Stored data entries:
━━━━━━━━━━
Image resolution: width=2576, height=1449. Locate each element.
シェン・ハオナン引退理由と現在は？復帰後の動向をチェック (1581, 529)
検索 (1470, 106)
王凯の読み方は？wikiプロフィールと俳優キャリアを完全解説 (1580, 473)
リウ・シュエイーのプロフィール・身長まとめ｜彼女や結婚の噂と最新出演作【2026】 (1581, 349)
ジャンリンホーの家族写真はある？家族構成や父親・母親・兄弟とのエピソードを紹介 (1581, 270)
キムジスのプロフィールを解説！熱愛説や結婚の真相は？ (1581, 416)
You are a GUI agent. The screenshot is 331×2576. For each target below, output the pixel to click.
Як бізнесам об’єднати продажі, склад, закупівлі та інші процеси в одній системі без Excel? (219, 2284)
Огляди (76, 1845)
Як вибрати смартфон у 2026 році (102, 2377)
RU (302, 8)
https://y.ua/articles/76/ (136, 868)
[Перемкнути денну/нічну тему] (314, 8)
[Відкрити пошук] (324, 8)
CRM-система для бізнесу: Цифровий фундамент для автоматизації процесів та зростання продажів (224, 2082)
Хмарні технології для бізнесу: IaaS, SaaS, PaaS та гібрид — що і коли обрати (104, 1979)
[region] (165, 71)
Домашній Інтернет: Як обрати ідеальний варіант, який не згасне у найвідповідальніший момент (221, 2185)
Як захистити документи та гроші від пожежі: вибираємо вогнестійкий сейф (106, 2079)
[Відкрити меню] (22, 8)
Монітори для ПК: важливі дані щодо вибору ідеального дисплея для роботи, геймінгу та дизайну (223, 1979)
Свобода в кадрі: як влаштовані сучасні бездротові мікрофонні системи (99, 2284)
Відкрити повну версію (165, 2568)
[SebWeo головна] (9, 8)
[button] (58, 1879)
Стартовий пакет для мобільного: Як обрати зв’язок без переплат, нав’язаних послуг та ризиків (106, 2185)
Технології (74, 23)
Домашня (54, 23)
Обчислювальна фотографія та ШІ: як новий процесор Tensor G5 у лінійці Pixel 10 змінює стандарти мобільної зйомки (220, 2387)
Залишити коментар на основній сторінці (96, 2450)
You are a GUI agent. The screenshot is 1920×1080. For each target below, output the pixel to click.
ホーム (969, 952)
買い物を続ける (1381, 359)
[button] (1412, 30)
━━━━━━━━━━
→ **Task prompt**
Each line above should appear again, reproduced exactly.

→ **Solution to this task**
Image resolution: width=2576, height=1449. Locate each element.
シェン・ハオナン引退理由と現在は？復帰後の動向をチェック (1581, 529)
検索 (1470, 106)
王凯の読み方は？wikiプロフィールと俳優キャリアを完全解説 (1580, 473)
リウ・シュエイーのプロフィール・身長まとめ｜彼女や結婚の噂と最新出演作【2026】 (1581, 349)
ジャンリンホーの家族写真はある？家族構成や父親・母親・兄弟とのエピソードを紹介 (1581, 270)
キムジスのプロフィールを解説！熱愛説や結婚の真相は？ (1581, 416)
You are a GUI agent. The screenshot is 331×2576. For each target below, output the pixel to click.
Як бізнесам об’єднати продажі, склад, закупівлі та інші процеси в одній системі без Excel? (219, 2284)
Огляди (76, 1845)
Як вибрати смартфон у 2026 році (102, 2377)
RU (302, 8)
https://y.ua/articles/76/ (136, 868)
[Перемкнути денну/нічну тему] (314, 8)
[Відкрити пошук] (324, 8)
CRM-система для бізнесу: Цифровий фундамент для автоматизації процесів та зростання продажів (224, 2082)
Хмарні технології для бізнесу: IaaS, SaaS, PaaS та гібрид — що і коли обрати (104, 1979)
[region] (165, 71)
Домашній Інтернет: Як обрати ідеальний варіант, який не згасне у найвідповідальніший момент (221, 2185)
Як захистити документи та гроші від пожежі: вибираємо вогнестійкий сейф (106, 2079)
[Відкрити меню] (22, 8)
Монітори для ПК: важливі дані щодо вибору ідеального дисплея для роботи, геймінгу та дизайну (223, 1979)
Свобода в кадрі: як влаштовані сучасні бездротові мікрофонні системи (99, 2284)
Відкрити повну версію (165, 2568)
[SebWeo головна] (9, 8)
[button] (58, 1879)
Стартовий пакет для мобільного: Як обрати зв’язок без переплат, нав’язаних послуг та ризиків (106, 2185)
Технології (74, 23)
Домашня (54, 23)
Обчислювальна фотографія та ШІ: як новий процесор Tensor G5 у лінійці Pixel 10 змінює стандарти мобільної зйомки (220, 2387)
Залишити коментар на основній сторінці (96, 2450)
You are a GUI agent. The screenshot is 1920×1080. For each target below, output the pixel to click.
ホーム (969, 952)
買い物を続ける (1381, 359)
[button] (1412, 30)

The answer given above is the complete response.